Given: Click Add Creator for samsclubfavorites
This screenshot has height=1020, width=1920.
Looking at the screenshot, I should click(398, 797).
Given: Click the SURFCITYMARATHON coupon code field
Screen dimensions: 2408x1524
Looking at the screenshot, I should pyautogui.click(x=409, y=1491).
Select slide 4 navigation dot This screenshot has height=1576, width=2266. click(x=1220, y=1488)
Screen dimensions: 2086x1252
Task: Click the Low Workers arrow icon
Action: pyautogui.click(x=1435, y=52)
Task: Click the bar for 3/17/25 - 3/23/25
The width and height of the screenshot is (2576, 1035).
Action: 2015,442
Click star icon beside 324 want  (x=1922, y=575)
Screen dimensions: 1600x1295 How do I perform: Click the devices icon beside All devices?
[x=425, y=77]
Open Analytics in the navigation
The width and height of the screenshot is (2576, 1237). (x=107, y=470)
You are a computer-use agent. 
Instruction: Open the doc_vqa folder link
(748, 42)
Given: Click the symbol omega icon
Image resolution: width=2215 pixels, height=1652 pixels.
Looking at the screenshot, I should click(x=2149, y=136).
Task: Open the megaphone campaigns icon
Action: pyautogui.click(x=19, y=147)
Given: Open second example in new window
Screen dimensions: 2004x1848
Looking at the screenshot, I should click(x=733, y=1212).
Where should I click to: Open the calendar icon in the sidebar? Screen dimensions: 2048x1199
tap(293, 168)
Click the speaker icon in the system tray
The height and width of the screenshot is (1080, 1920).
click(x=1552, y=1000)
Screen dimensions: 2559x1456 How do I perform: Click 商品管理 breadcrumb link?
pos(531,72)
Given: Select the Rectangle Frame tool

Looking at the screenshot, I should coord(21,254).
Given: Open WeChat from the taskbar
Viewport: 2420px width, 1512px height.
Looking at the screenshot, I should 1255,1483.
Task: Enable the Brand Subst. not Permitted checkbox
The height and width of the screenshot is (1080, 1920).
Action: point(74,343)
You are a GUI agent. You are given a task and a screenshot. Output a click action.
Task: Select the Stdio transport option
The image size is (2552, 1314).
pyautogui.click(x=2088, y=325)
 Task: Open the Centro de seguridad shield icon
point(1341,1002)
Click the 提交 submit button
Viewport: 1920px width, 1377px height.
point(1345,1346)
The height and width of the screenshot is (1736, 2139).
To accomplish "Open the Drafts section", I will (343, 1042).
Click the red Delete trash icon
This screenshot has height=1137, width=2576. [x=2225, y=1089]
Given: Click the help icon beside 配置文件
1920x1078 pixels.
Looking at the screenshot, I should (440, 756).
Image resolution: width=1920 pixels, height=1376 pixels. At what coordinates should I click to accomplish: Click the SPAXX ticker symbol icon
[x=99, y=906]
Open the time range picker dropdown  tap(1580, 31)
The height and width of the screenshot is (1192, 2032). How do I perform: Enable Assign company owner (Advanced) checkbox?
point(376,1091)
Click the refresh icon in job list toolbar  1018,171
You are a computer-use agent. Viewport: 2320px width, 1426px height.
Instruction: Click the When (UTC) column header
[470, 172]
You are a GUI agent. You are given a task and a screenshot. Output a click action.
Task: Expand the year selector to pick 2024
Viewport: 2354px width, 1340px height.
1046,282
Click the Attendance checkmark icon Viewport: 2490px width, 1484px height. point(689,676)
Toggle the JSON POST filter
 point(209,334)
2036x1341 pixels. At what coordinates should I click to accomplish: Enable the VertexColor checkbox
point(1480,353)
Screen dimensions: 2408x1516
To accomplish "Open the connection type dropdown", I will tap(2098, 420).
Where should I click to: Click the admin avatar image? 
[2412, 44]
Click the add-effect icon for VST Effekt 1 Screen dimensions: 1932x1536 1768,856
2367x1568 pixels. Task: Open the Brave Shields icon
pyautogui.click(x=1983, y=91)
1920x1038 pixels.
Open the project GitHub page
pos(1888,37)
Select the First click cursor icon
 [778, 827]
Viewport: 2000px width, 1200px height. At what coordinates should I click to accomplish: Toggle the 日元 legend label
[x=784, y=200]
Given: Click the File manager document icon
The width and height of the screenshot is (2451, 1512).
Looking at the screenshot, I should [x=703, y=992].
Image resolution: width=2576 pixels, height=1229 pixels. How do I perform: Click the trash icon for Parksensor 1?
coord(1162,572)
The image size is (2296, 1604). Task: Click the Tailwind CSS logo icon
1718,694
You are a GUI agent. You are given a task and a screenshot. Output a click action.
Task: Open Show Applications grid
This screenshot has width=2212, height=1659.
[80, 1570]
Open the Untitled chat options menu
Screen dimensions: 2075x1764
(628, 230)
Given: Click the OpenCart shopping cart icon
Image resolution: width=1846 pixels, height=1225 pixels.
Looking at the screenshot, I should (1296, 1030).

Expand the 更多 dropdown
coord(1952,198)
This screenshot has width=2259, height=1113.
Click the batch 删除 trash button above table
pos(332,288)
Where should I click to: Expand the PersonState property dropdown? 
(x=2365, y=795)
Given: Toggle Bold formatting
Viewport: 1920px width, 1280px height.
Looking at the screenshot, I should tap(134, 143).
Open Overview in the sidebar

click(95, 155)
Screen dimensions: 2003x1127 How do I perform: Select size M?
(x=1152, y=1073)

· · ·

Instructions for the task:
Nothing should be returned except the lines from the one containing "Viewport: 1920px width, 1280px height." through the last line of the data, each restated word for word.

Task output:
Viewport: 1920px width, 1280px height.
Looking at the screenshot, I should tap(134, 143).
Open Overview in the sidebar

click(95, 155)
Screen dimensions: 2003x1127 How do I perform: Select size M?
(x=1152, y=1073)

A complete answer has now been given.